(WHAT THIS TASK INVOLVES):
Only a slice of the listing below is wanted. Retype the lines from the one containing "Given: Click the" through the one containing "1046x565 pixels.", exactly, both ends included.

(TASK MATERIAL):

┌──

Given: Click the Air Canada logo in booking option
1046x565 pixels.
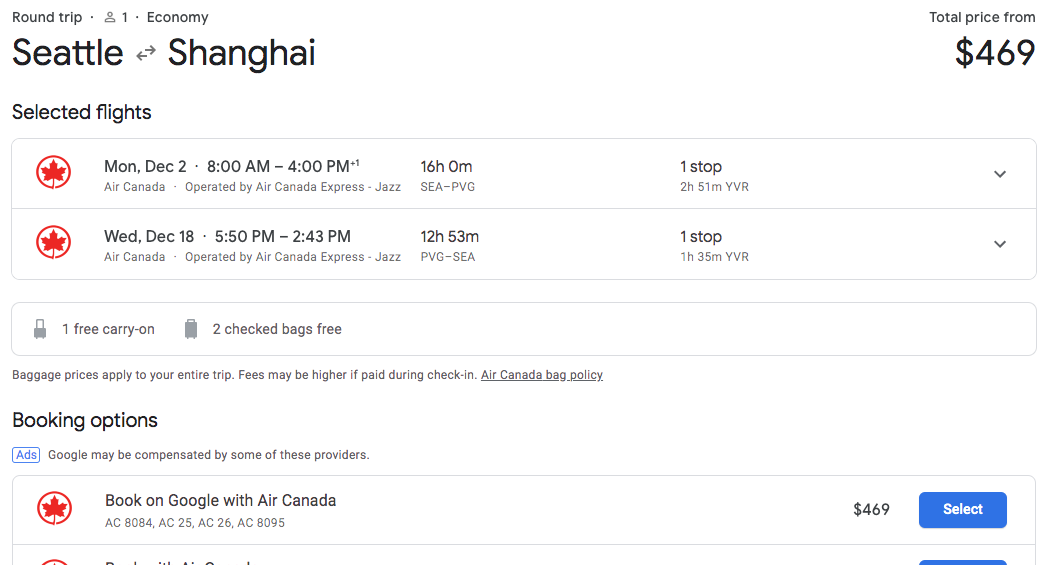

└──
┌──

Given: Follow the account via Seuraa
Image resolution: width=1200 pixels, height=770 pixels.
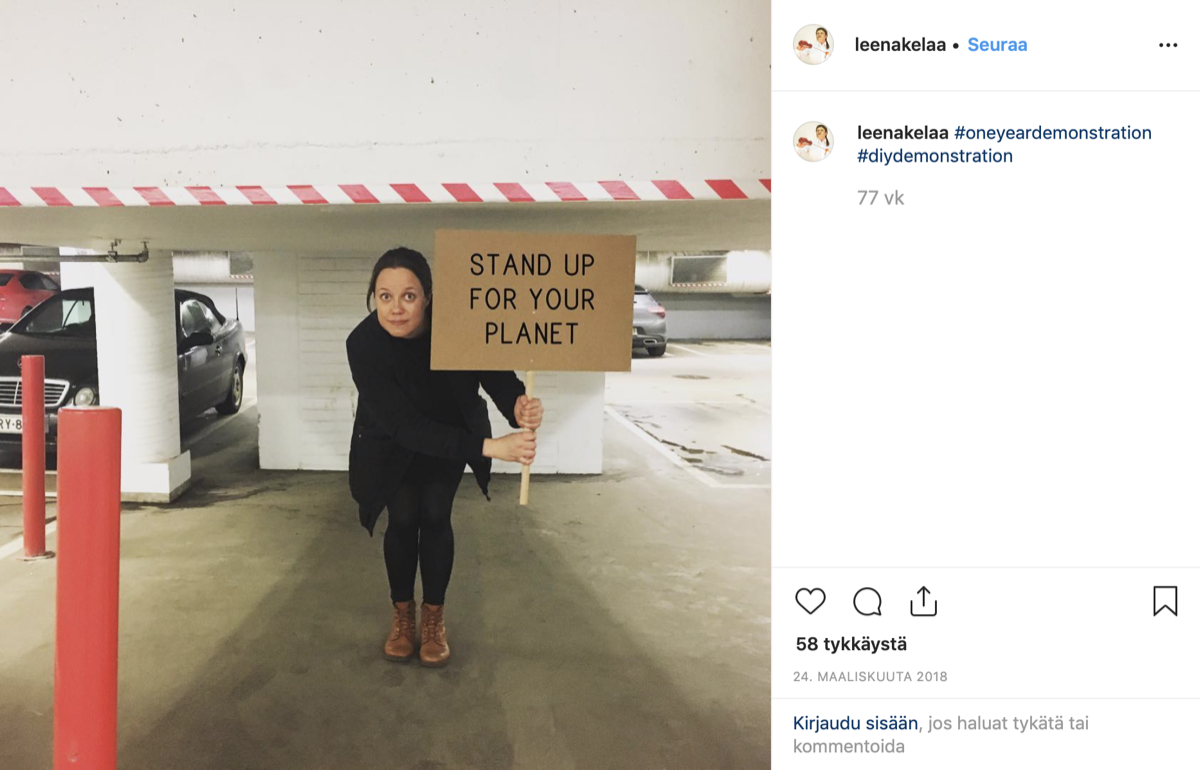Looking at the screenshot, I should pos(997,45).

└──

(OUTPUT BELOW):
Given: Click the Air Canada logo in booking option
1046x565 pixels.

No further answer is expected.